Top: STS-2 rolled out and sitting on Pad 39-A

Middle: RCS Room and RSS below, skeletal framing. These are shots I took before I worked at Ivey Steel, when I was working for Sheffield Steel, who was the supplier for the primary structural elements for the RSS. A look at the pad deck reveals a lot of steel in the “shake out” area. Trucks would come down from Palatka (which is where Sheffield’s fab shop was) with 25,000 pound loads of all kinds of stuff, and it would be deposited in the shake out area. Part of my job was to take a list of each delivery, and then physically go and locate each piece, and then scratch through it on the list to indicate it was actually delivered. Then I would return to the field trailer, and go find the same pieces on the bill of materials on each of the detail drawings, and highlight them with a yellow highlighter to indicate the same thing.
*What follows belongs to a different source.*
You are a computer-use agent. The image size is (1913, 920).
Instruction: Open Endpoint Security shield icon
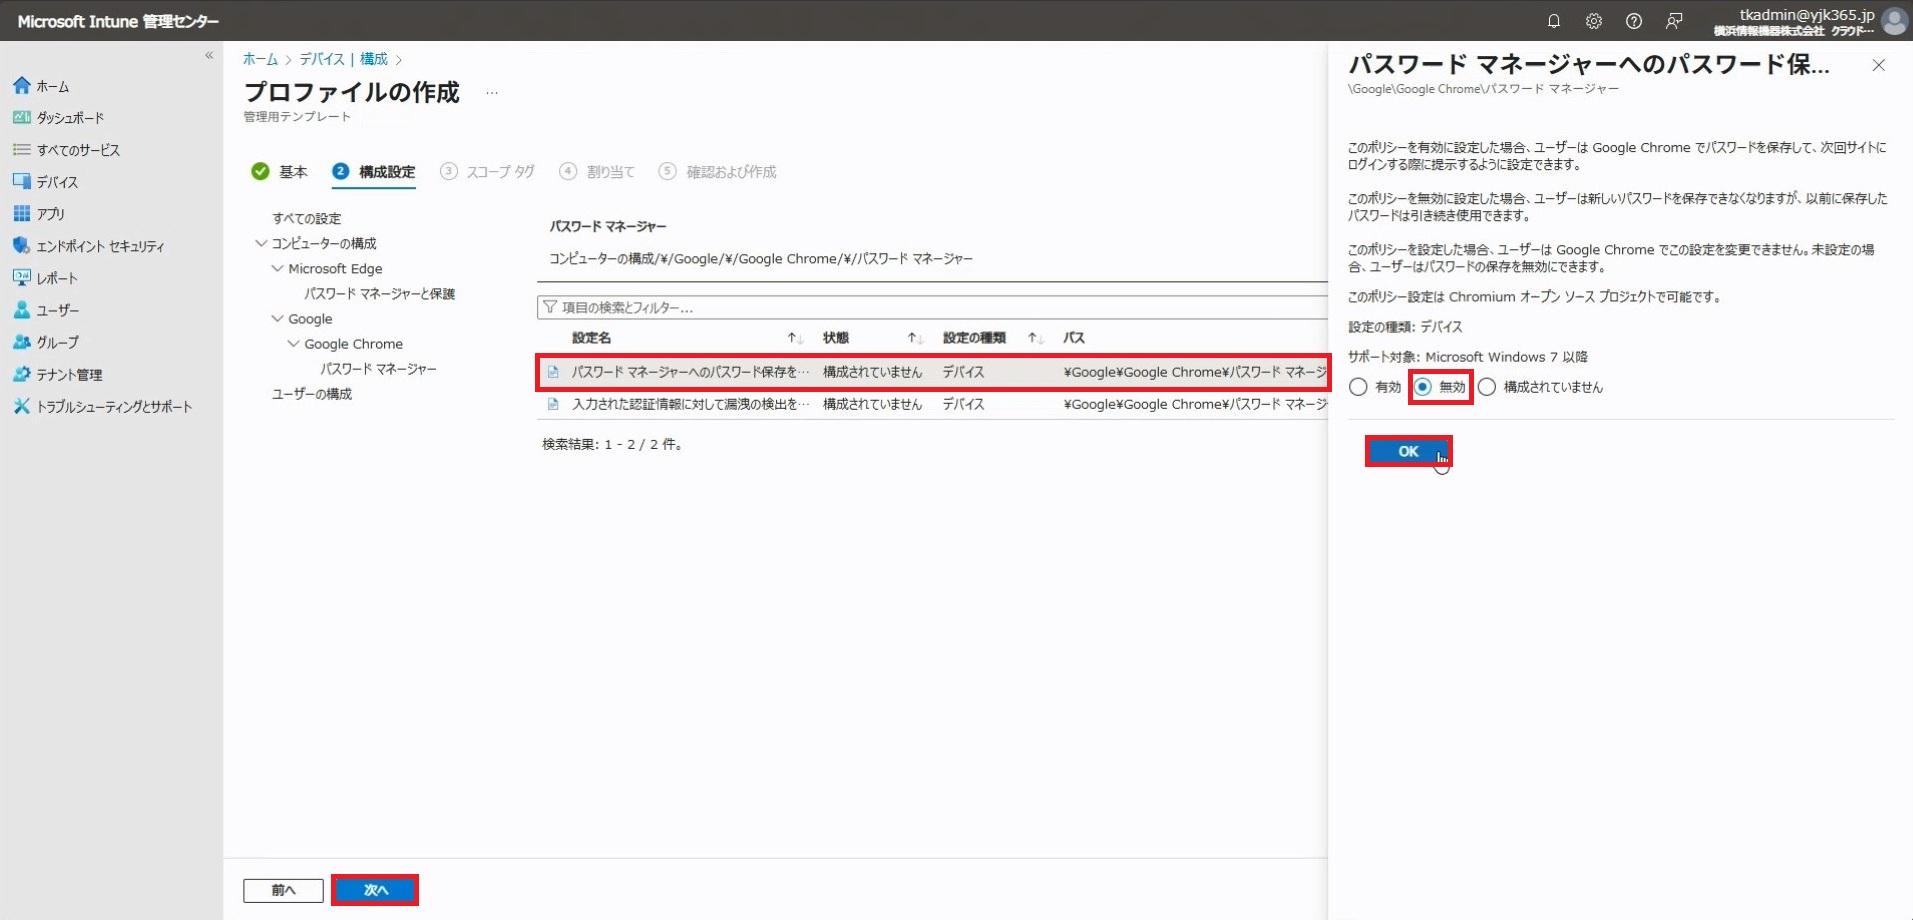(22, 246)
Then, after each of these pieces was lifted into place and attached to the growing structure, I’d go up on the iron, verify that the pieces were in fact installed, and then go back down to the field trailer with yet another list and then highlight the piece on the erection drawings to indicate that it was up and in place. Now, please go back through these photos and take another look at the welter of beams, columns, diagonals, braces, platforms, handrails, and all the rest of it, and you’ll get an idea of how much work was involved.

Bottom: My desk in the Sheffield Steel field trailer. This was in the days before there were any pagers or answering machines, and I was originally hired to just sit there like a sack of potatoes and answer the phone whenever my boss, Richard Walls, was out of the trailer.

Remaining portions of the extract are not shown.